### Prompt:
Pull out every line in the entries below that contains the word "Where".
§
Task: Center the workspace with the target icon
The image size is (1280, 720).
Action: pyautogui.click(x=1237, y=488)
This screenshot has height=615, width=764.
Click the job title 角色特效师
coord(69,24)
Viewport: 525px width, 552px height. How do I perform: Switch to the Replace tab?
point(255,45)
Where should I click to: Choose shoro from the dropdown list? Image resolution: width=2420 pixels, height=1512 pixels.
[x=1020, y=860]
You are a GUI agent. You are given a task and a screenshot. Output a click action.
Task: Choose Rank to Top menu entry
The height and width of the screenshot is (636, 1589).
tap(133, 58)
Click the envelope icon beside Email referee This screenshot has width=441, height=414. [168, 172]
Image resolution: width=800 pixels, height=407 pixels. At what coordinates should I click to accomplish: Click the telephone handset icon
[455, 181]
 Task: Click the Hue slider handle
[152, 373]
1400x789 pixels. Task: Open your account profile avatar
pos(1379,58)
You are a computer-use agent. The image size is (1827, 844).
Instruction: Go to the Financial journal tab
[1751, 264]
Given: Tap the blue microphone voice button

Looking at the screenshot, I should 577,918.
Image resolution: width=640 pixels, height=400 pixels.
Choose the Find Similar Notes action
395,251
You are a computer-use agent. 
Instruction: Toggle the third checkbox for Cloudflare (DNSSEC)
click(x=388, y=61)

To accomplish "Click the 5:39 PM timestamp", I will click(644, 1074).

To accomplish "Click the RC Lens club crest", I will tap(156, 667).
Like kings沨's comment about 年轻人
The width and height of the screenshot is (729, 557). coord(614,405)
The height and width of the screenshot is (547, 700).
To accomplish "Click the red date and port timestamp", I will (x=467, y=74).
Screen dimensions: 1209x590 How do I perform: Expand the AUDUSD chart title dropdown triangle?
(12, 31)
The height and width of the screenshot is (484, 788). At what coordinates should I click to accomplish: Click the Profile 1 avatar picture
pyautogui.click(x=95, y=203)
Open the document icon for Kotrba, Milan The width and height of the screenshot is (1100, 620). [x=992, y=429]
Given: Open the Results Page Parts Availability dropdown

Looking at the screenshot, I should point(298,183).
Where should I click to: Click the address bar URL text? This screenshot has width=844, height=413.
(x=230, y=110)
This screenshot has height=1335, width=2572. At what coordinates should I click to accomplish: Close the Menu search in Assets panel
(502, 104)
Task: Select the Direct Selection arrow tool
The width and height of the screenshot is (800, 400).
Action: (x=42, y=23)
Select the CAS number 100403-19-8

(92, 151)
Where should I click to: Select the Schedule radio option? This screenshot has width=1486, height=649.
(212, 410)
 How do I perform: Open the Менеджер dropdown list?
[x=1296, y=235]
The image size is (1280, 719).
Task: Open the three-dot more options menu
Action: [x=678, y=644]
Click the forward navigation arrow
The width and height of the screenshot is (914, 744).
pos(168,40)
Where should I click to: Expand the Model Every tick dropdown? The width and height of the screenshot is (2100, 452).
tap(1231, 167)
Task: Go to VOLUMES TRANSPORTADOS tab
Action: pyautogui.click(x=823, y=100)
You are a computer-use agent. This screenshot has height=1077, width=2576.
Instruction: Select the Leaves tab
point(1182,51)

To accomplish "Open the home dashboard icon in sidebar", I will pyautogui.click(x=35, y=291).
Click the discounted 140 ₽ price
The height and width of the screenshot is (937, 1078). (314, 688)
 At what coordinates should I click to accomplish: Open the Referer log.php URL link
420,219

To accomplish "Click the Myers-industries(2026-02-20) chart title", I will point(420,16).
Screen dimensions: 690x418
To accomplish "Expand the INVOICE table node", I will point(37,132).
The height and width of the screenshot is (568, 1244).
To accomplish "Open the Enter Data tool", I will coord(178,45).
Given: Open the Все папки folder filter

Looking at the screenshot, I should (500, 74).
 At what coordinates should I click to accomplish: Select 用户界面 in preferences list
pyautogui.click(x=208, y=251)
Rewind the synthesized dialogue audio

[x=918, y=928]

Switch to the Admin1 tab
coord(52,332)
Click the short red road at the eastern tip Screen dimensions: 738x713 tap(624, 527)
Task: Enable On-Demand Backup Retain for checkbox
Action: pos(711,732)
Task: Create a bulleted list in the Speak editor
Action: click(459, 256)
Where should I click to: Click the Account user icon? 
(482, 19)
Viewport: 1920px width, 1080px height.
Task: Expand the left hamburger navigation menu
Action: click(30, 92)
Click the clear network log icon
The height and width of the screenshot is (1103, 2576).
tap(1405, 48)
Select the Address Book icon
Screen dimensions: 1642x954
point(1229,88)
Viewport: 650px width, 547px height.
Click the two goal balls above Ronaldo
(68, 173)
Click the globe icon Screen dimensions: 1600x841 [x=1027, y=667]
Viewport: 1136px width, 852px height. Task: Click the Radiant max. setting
§
### Result of the task:
Where should I click to: Choose shoro from the dropdown list? Image resolution: width=2420 pixels, height=1512 pixels.
Where should I click to: Click the address bar URL text? This screenshot has width=844, height=413.
Where should I click to: Select the Schedule radio option? This screenshot has width=1486, height=649.
Where should I click to: Expand the Model Every tick dropdown? The width and height of the screenshot is (2100, 452).
Where should I click to: Click the Account user icon? 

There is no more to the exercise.